Segment Start: DATA FOR THIS EXERCISE

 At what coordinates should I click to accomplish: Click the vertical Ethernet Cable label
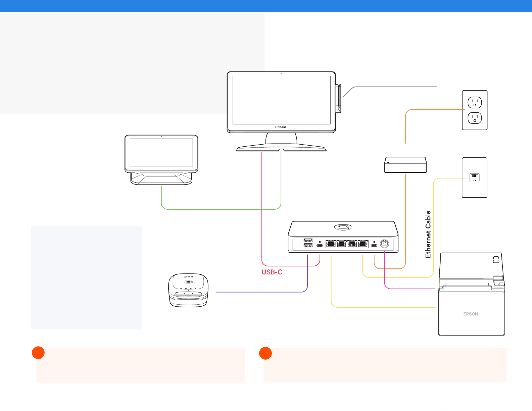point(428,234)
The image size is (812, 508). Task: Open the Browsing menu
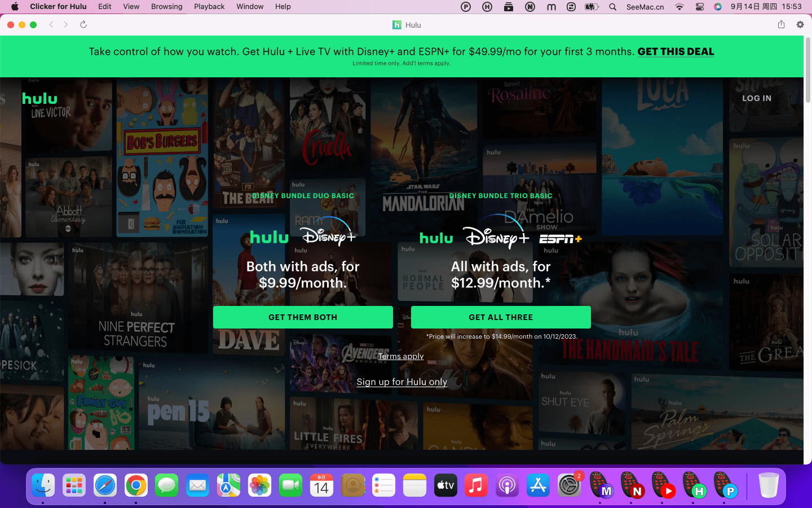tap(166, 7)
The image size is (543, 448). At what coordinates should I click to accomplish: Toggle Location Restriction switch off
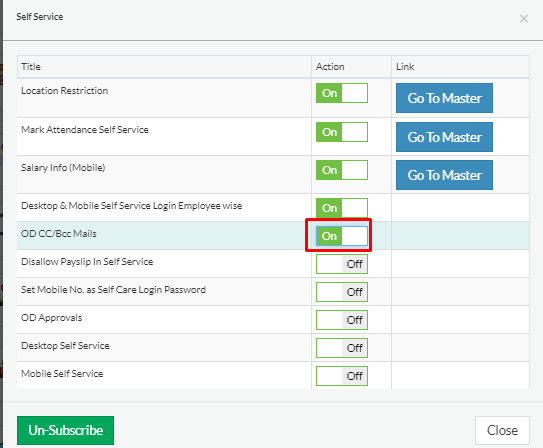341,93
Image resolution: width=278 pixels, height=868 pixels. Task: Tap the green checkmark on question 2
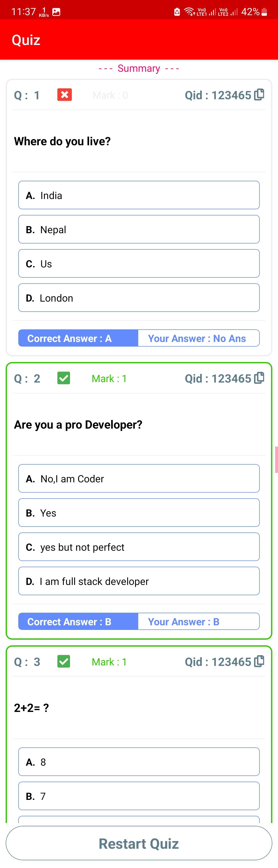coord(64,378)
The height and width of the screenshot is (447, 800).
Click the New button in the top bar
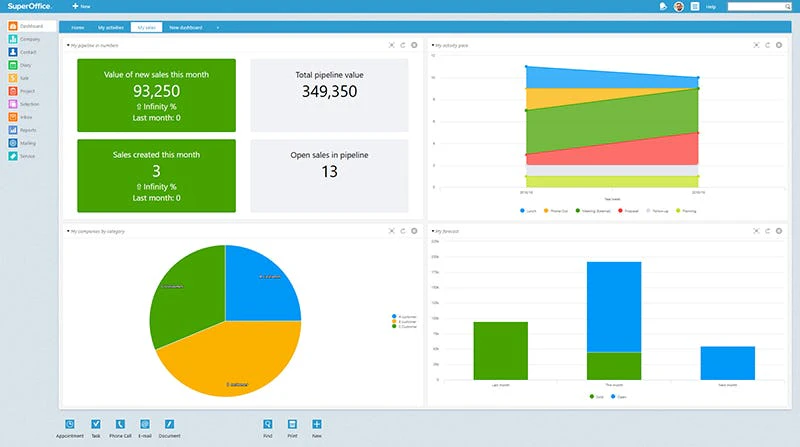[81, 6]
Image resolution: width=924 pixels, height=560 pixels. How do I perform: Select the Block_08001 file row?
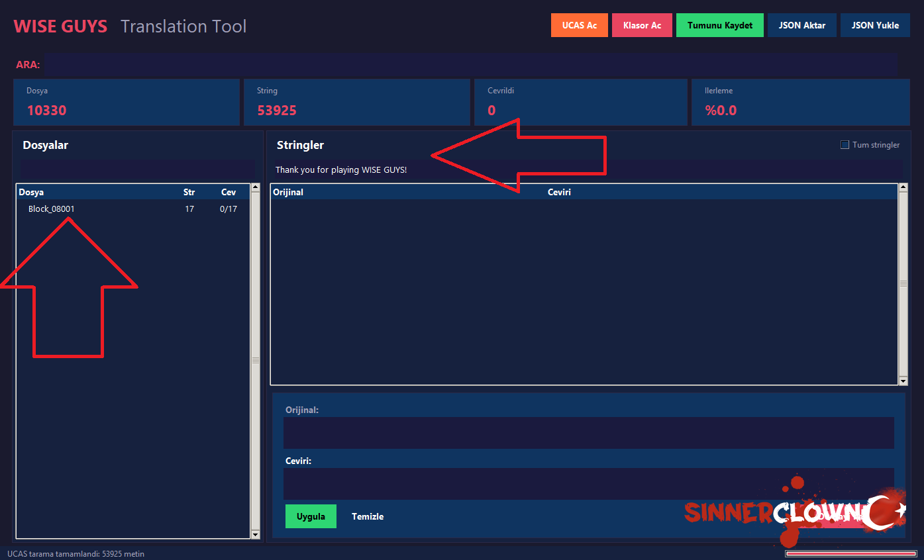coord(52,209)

Segment End: DATA FOR THIS EXERCISE

**ABOUT THIS TASK**:
Beginning with the first entry above, reproduce every line verbatim until the line with "The height and", which is included too; omit pictures.

**EXERCISE RESPONSE**:
 At what coordinates should I click to accomplish: Click the vertical Ethernet Cable label
point(428,234)
The image size is (812, 508). Task: Open the Browsing menu
tap(166, 7)
The image size is (543, 448). At what coordinates should I click to accomplish: Toggle Location Restriction switch off
341,93
Image resolution: width=278 pixels, height=868 pixels. Task: Tap the green checkmark on question 2
coord(64,378)
The height and width of the screenshot is (447, 800).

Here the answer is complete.